# [JOB]
Reproduce the rows from the line containing "Given: Collapse the 墙 tree group" through the line containing "Where should I", inclusive, changing "Given" to "Task" and leaving all else unchanged. Leave the pictures out of your answer.

# [DATA TO USE]
(begin)

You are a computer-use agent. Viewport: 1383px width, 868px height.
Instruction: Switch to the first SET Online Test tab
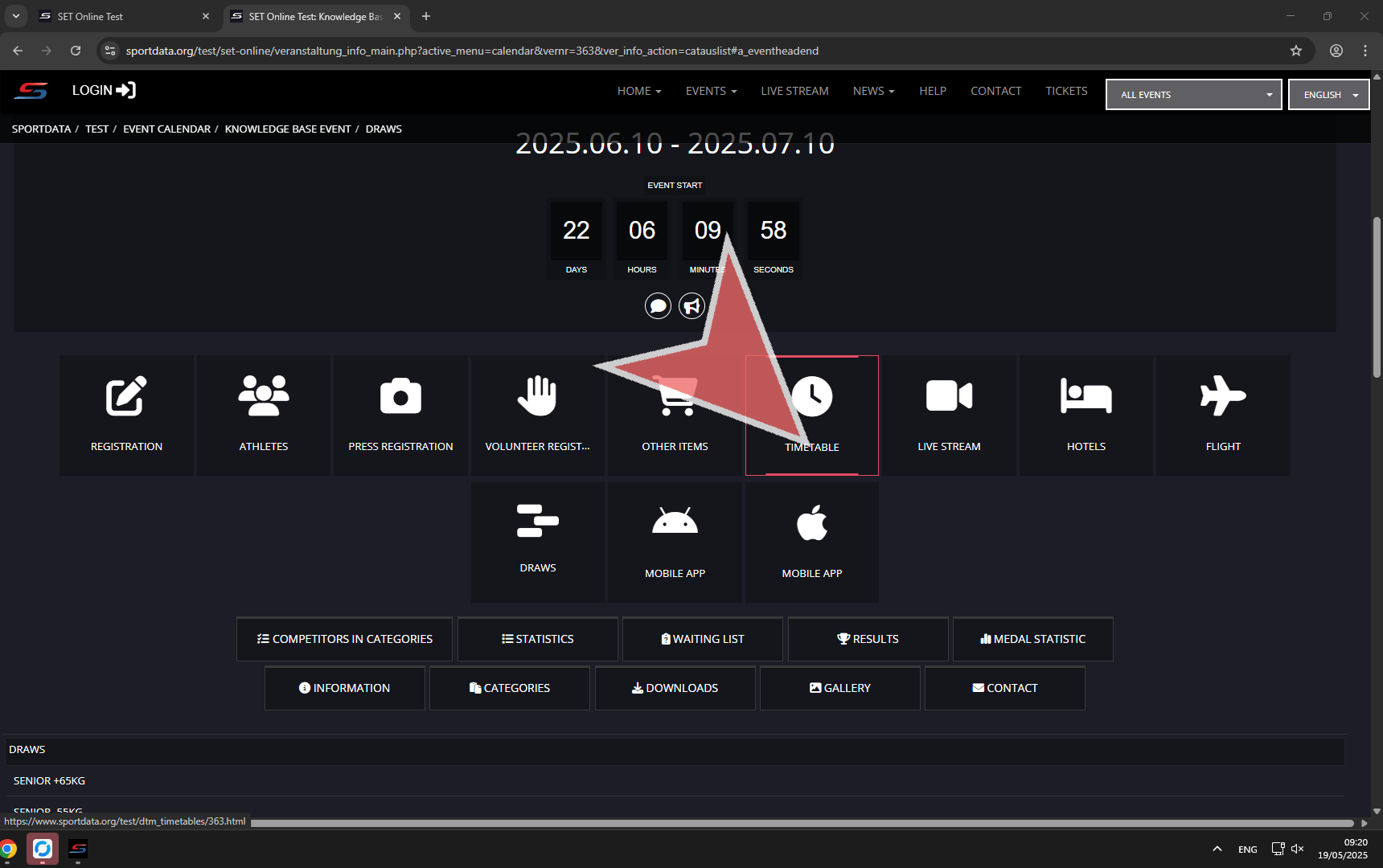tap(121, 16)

(end)
(begin)

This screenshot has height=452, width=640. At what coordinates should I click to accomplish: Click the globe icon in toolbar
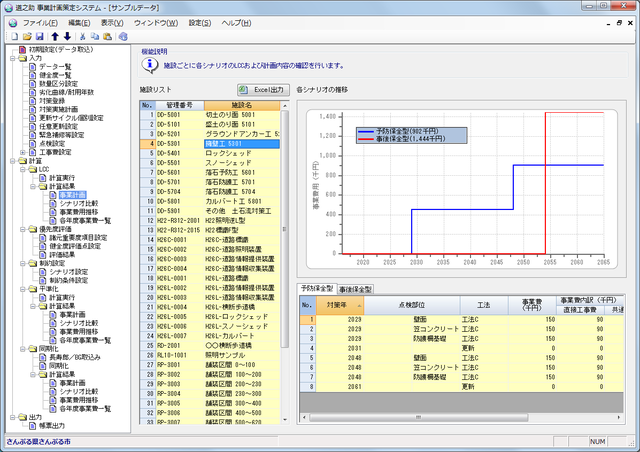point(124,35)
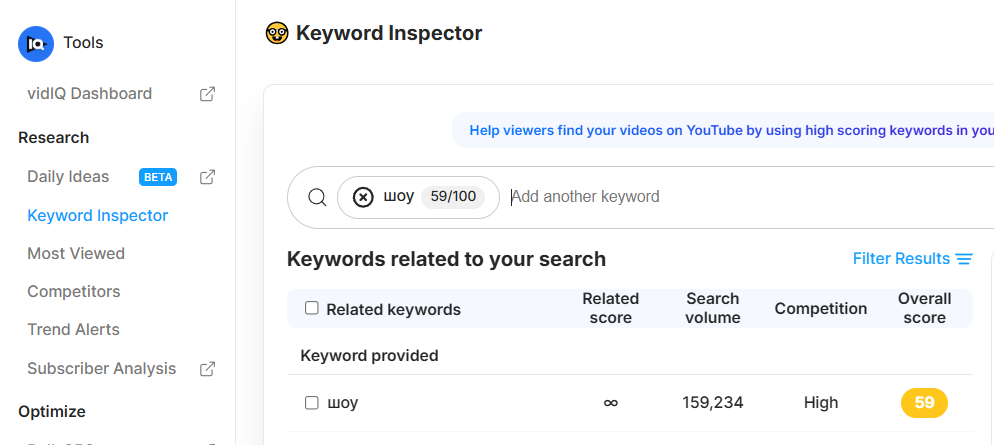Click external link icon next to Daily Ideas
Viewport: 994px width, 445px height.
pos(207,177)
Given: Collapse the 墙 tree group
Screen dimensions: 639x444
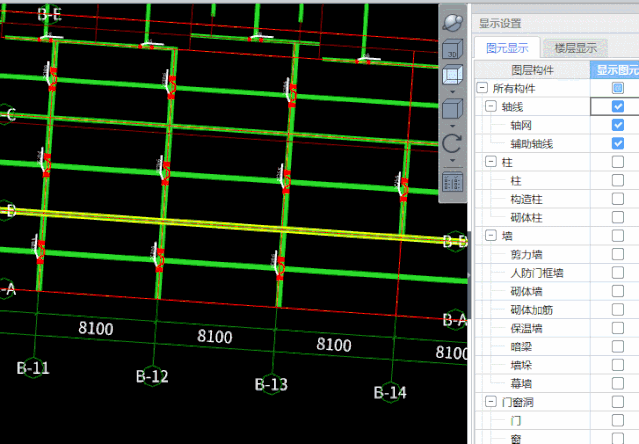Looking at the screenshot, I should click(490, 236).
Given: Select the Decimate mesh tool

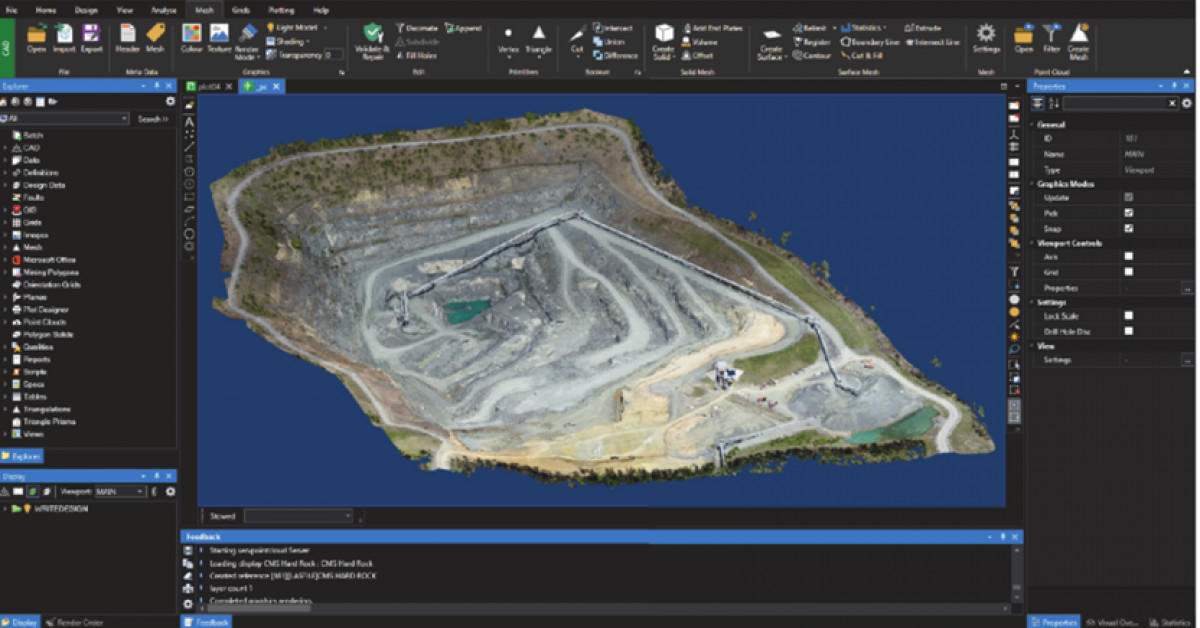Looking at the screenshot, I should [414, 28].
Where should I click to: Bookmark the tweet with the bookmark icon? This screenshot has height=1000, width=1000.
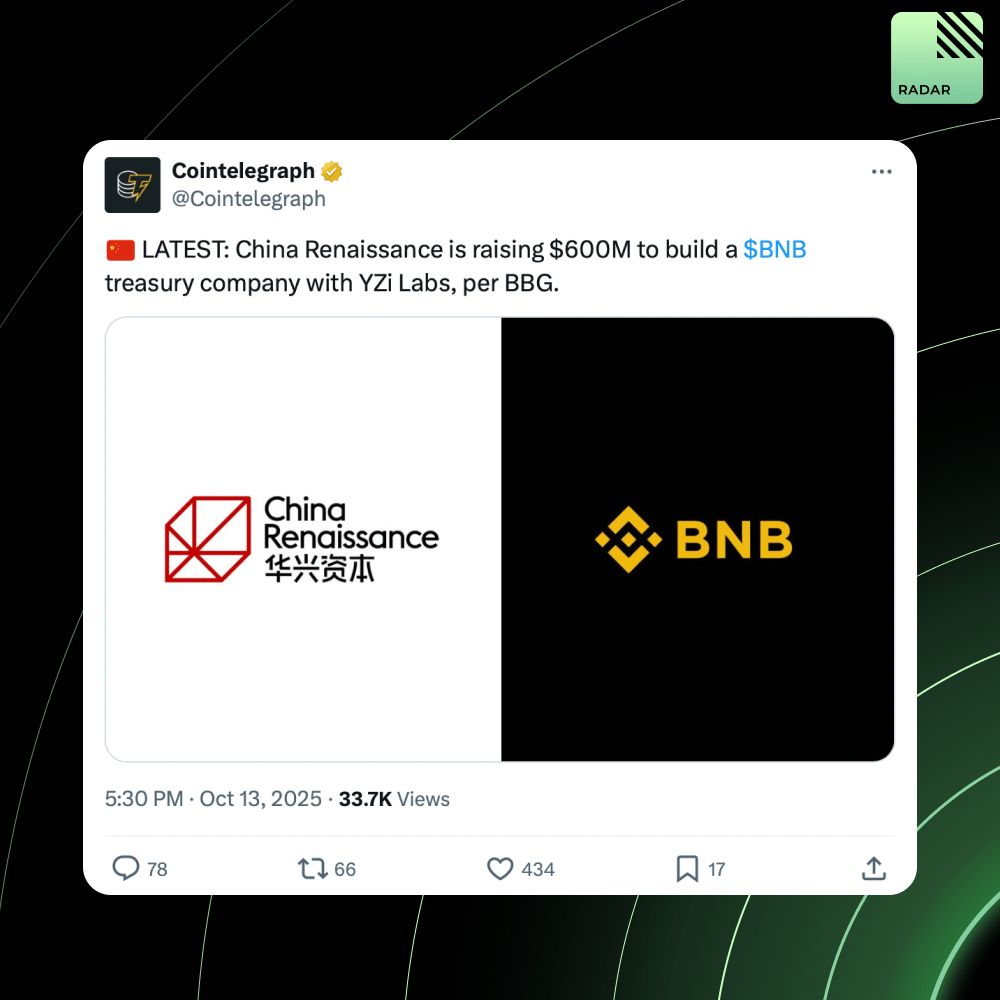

(end)
(begin)

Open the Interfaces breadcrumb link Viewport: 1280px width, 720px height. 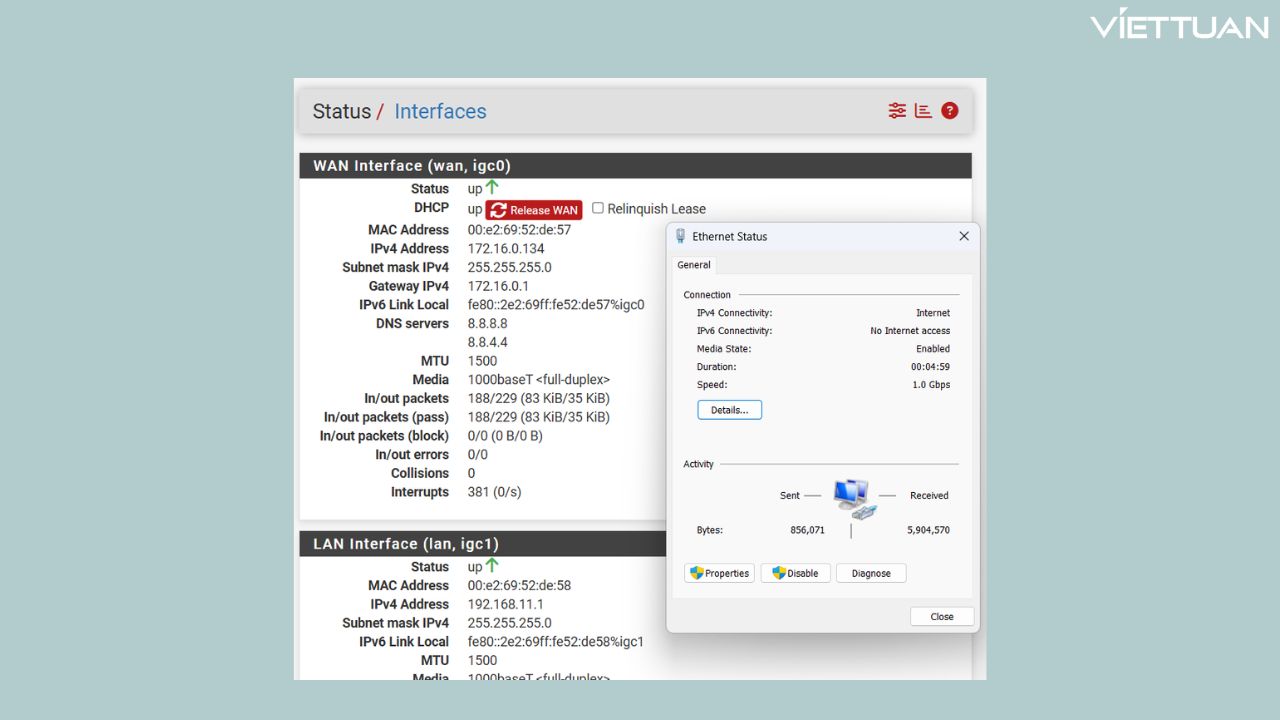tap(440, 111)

(end)

# [COMPLETE ANSWER]
Task: Collapse the 墙 tree group
Screen dimensions: 639x444
Looking at the screenshot, I should click(490, 236).
Task: Select the Decimate mesh tool

Looking at the screenshot, I should [414, 28].
Where should I click to: Bookmark the tweet with the bookmark icon? This screenshot has height=1000, width=1000.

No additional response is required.